**Texte fourni**
-----
Pour comprendre la profondeur de son dernier spectacle, Le réveil (Il risveglio), il est essentiel de dire quelques mots sur la compagnie de Pippo Delbono et sur la singularité de sa poétique théâtrale. Le théâtre de Pippo Delbono est, comme l’a défini Baptiste Pizzinat, « tout lieu de vie où nous pouvons trouver le courage de nous regarder les uns les autres ». Dans un monde « où tout est fiction : la politique, la société, la mode, la télévision… », Delbono s’efforce, selon ses propres mots, de révéler « la vie dans le théâtre ». En collaborant avec des acteurs atypiques, souvent marqués par des défis sociaux ou des problèmes de santé, il explore et met en scène des formes inédites de création théâtrale, cherchant à découvrir, au cœur même de la douleur, une énergie vitale extraordinaire. Cette approche pourrait résonner avec la notion de théâtre de la cruauté d’Antonin Artaud, pour qui le théâtre « ne vaut que par son lien magique et terrifiant avec la réalité et le danger ».
Le spectacle s’ouvre avec une vidéo de la chanteuse italienne Ornella Vanoni et sa chanson Domani è un altro giorno (Demain est un autre jour). Cette chanson accompagne symboliquement le message de Delbono : chaque jour est une renaissance, une nouvelle chance. Le réveil, c’est celui du théâtre, mais aussi celui de la vie.
-----
**Matériel ci-dessous**
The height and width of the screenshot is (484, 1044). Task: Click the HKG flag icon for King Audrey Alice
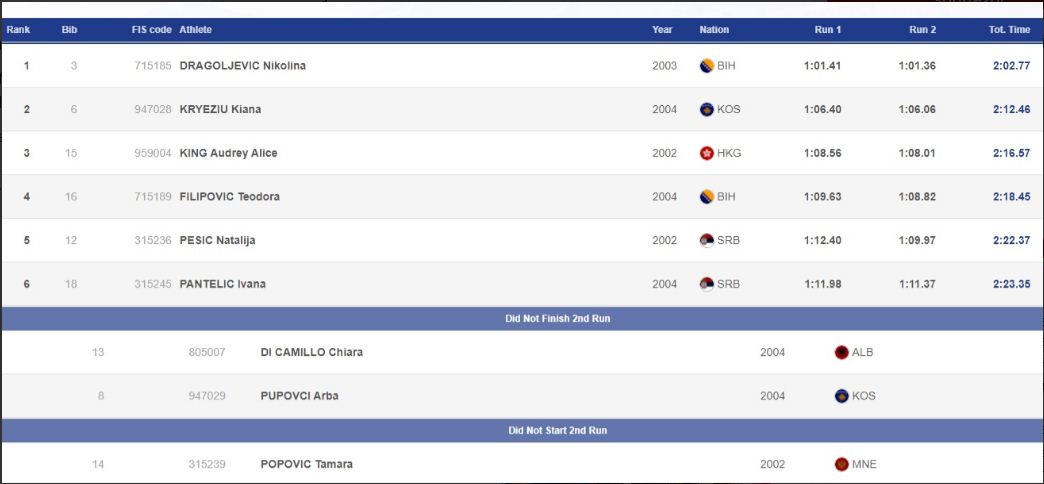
-----
**Objectif**
D'après le texte sur le spectacle Le réveil de Pippo Delbono, quelle chanson ouvre la représentation ? Appuyez-vous uniquement sur le texte, sans tenir compte du matériel.

**Réponse attendue**
Domani è un altro giorno (Demain est un autre jour), d'Ornella Vanoni.